A month into the shutdown there remained no sign of compromise between the House and the administration. The effect on Monday was to keep the president away from the World Economic Forum in Davos, Switzerland. Had he been there he would have heard Christine Lagarde, the managing director of the International Monetary Fund, warn that trade tensions "have become intertwined" in financial markets and economic perceptions. She spoke of "significantly higher risks" to the global economy, including America, as a result of the trade war and slowing growth in China.
Euroland ecostats were not exactly plentiful either. In the last 24 hours only the ZEW measures of European investor confidence have emerged to light the way for investors. They were predictably disheartening. In Germany investors were slightly less boot-faced about the outlook, with the measure of Economic Sentiment improving by two and a half points to -15.0, but they were less comfortable with the Current Situation, where the index slumped from 45.3 to 27.6.
Bloomberg came out with an op-ed piece entitled "An Economic Winter Grips the Euro". The up-sum was that weak economic data and lower growth momentum will keep the European Central Bank's benchmark rates at record lows well into 2020 and it closed with the comment that "The economic gloom will weigh on Europe's shared currency." It did not weigh too heavily yesterday though: the EUR was down by just 0.1%.
The Loonie was affected more by a general unease among investors than by any economic update. Oil was down by a scant half-dollar, with all that decline coming in the Far East and Europe this morning. There were no Canadian ecostats.
For the CAD - and indeed for other commodity-related currencies - the two main niggles were trade and the economic outlook.

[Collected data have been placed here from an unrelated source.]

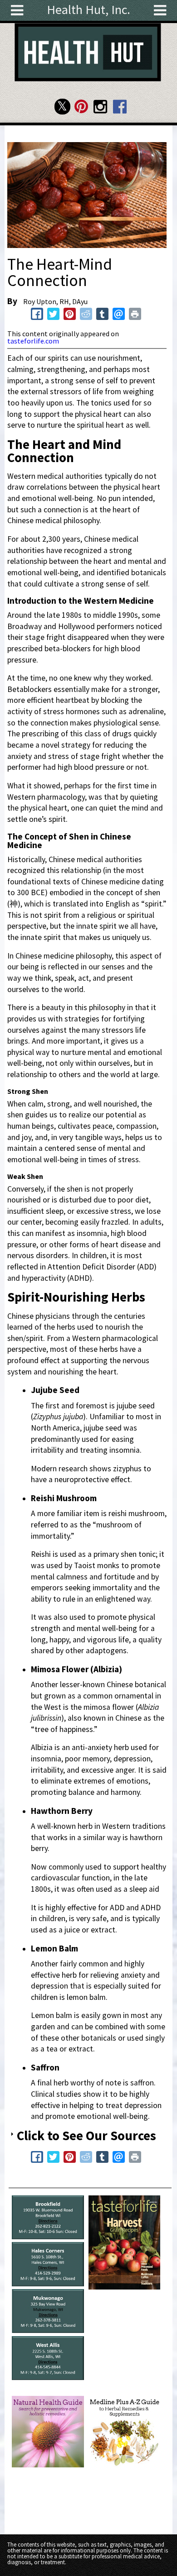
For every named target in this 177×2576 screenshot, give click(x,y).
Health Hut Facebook (120, 106)
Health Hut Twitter (62, 106)
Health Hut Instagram (100, 106)
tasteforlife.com (33, 340)
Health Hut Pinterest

After last week's optimism that Washing and Beijing were on the way to settling their differences, the sense this week is that little progress has actually been achieved. As for the economy, the IMF's estimate is that global growth will be 3.5% this year rather than the 3.7% previously pencilled in. For Canada alone, an expansion of 2.0% has been downgraded to 1.9%. They are not big mark-downs but neither are they steps in the right direction. The CAD is down by 0.3%.

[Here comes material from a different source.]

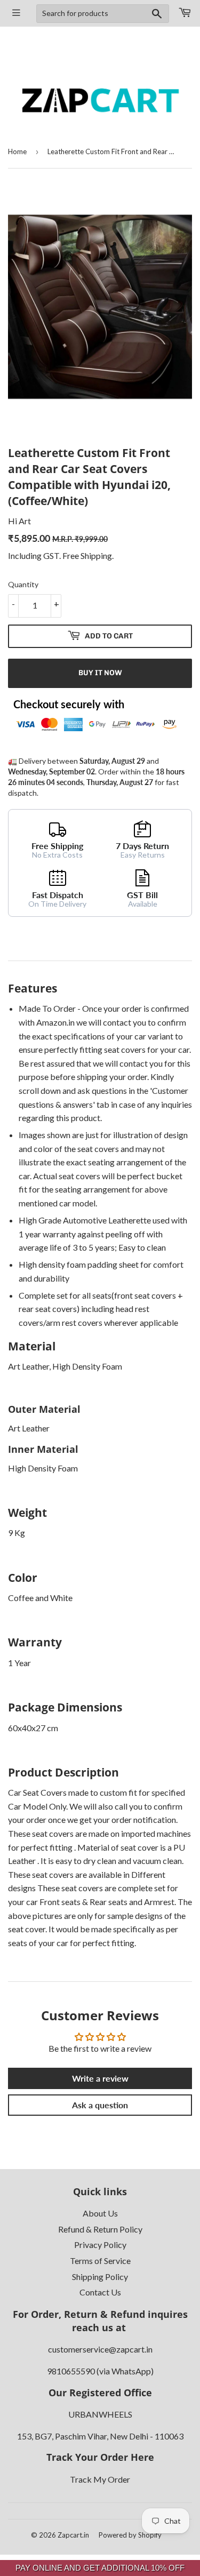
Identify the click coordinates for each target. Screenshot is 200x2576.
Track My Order (100, 2479)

Against all the odds, sterling put behind it Friday's dismal performance and returned to the front of the field. Its recovery seemed to fly in the face of the political evidence. Prime Minister Theresa May presented her Brexit "Plan B" to the House of Commons and it looked suspiciously like the Plan A that had been thoroughly rubbished by Parliament last week. However, despite tough words and ruling out this and that, the sense was that the prime minister is ready to bend to the will of Parliament. And Parliament has plans to prevent, postpone or cancel Brexit. At the very least it intends to prevent a cliff-edge departure from the EU on 29 March. There is no guarantee that Parliament will be successful but investors remain optimistic.
The GBP found further support this morning from the UK jobs data. Unemployment ticked down to 4.0%, its lowest level since 1975, and total wages were up by an annual 3.4%, comfortably ahead of the 2.1% inflation rate. Sterling strengthened by 0.6% on the day.
The general nervousness about trade and growth which worried the commodity currencies was an advantage to the safe-haven yen. It strengthened by 0.2% against the USD.
Other than a 15.2% annual increase in condo sales and a 0.7% decline in supermarket sales there were no Japanese economic statistics to provide guidance but investors will have a little more to look at tonight. As well as the trade figures for December and the All Industry Activity Index, the Bank of Japan will reveal its latest monetary policy decision. Analysts expect no change to monetary policy.